Jean Bart (1911).jpg
Jean Bart in 1914
History
France
Name: Jean Bart
Namesake: Jean Bart
Awarded: 11 August 1910
Builder: Arsenal de Brest, Brest
Laid down: 15 November 1910
Launched: 23 September 1911
Completed: 19 November 1913
Renamed: Océan 1936
Reclassified: disarmed and became a school ship in 1936
Captured:
  • 27 November 1942 by Germany
  • 28 August 1944 by the Allies
Fate: Scrapped beginning 14 December 1945
General characteristics
Class and type: Courbet-class battleship
Displacement:
  • 23,475 tonnes (23,104 long tons) (standard)
  • 25,579 tonnes (25,175 long tons) (full load)
Length: 166 m (544 ft 7 in)
Beam: 27 m (88 ft 7 in)
Draught: 9.04 m (29 ft 8 in) at normal load
Installed power: 28,000 shp (20,880 kW)
Propulsion: 4-shaft Parsons steam turbines, 24 boilers
Speed: 21 knots (39 km/h; 24 mph) (trials)

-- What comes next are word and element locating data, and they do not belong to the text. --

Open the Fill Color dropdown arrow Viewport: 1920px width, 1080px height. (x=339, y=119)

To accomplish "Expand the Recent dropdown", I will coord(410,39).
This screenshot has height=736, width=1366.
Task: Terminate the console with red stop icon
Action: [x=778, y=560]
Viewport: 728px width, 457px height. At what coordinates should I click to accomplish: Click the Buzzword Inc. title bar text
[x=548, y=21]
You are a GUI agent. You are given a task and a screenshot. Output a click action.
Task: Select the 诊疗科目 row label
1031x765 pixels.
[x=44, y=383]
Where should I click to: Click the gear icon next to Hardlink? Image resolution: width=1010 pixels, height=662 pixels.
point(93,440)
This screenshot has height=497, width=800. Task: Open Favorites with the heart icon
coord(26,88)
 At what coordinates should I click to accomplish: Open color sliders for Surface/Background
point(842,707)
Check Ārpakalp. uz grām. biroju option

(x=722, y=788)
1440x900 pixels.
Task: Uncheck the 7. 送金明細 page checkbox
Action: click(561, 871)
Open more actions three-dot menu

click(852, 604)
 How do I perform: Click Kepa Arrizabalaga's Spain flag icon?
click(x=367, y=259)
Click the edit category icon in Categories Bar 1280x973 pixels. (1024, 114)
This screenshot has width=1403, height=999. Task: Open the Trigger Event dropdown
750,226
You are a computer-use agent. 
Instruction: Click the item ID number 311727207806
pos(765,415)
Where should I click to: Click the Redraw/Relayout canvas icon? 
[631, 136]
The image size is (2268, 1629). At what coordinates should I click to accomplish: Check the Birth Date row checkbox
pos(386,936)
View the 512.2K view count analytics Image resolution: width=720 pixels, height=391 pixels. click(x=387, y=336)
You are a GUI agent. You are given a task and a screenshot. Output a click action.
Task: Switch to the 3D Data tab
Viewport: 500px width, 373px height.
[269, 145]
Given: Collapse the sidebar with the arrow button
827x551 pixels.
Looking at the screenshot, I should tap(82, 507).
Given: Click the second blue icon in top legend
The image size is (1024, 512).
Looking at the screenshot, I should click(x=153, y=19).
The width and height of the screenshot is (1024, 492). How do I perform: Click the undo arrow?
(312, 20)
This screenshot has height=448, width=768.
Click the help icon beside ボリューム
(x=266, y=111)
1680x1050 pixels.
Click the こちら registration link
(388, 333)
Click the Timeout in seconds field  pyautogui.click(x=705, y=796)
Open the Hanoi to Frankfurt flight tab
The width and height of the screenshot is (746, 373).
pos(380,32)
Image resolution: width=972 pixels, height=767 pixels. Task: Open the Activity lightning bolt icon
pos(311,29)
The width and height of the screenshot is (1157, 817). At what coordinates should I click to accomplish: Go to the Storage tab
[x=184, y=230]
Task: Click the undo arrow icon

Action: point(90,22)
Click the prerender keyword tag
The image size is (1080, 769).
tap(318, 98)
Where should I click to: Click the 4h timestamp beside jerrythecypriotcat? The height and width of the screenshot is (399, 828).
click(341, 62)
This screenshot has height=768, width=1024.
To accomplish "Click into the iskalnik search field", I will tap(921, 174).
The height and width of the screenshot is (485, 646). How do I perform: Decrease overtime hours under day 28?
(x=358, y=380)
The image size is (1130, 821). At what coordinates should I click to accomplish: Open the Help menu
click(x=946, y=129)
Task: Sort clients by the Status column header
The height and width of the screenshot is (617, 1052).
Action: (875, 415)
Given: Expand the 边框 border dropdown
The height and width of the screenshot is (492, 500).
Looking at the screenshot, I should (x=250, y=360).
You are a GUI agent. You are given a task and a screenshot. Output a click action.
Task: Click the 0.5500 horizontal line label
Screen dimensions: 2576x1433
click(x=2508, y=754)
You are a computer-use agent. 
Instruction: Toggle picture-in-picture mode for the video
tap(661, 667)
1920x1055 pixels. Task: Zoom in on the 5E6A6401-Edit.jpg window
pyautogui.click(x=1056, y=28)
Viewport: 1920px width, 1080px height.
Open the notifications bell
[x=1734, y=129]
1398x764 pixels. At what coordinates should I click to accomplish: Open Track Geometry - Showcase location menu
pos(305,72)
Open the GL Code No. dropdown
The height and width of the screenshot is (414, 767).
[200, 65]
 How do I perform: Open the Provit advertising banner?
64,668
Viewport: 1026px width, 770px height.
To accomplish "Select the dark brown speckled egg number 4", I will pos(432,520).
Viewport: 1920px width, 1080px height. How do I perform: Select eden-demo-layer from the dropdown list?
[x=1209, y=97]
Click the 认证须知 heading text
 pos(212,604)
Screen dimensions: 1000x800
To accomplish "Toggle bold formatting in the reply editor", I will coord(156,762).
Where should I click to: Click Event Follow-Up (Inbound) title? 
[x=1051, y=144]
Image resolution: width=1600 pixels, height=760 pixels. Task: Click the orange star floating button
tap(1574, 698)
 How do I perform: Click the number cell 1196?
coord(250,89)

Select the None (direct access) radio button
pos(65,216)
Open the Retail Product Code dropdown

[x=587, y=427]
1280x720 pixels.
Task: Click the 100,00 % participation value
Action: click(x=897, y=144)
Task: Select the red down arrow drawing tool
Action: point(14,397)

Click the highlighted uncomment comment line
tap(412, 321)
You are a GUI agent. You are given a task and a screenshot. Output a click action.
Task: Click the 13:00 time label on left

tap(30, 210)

Endurance: 4,200 nmi (7,780 km) at 10 knots (19 km/h; 12 mph)
Complement: 1115–1187
Armament:
Armour:

Jean Bart was the second ship of the Courbet-class battleships, the first dreadnoughts built for the French Navy. She was completed before World War I as part of the 1910 naval building programme. She spent the war in the Mediterranean and helped to sink the Austro-Hungarian protected cruiser Zenta on 16 August 1914. She spent most of the rest of 1914 providing gunfire support for the Montenegrin Army until she was torpedoed by the submarine U-12 on 21 December. Even with three compartments flooded, she was able to steam to Malta on her own for repairs that required three and a half months. Upon her return she spent the remainder of the war participating in the Otranto Barrage, in the Adriatic.

After the end of World War I she and her sister ship France were sent to the Black Sea to support Allied troops in the Allied intervention in the Russian Civil War. Jean Bart's crew mutinied out of sympathy for the Bolsheviks, but the mutiny was put down and she returned to the Mediterranean in 1920. She was partially modernized twice during the 1920s, but was deemed in too poor condition to be refitted again in the 1930s. Therefore, she was renamed Océan, disarmed and hulked in 1936 and became a harbour training ship in Toulon. The Germans captured her intact when they occupied Toulon in 1942 and used her for testing large shaped charge warheads. She was sunk by Allied bombing in 1944, but was raised and scrapped in 1945.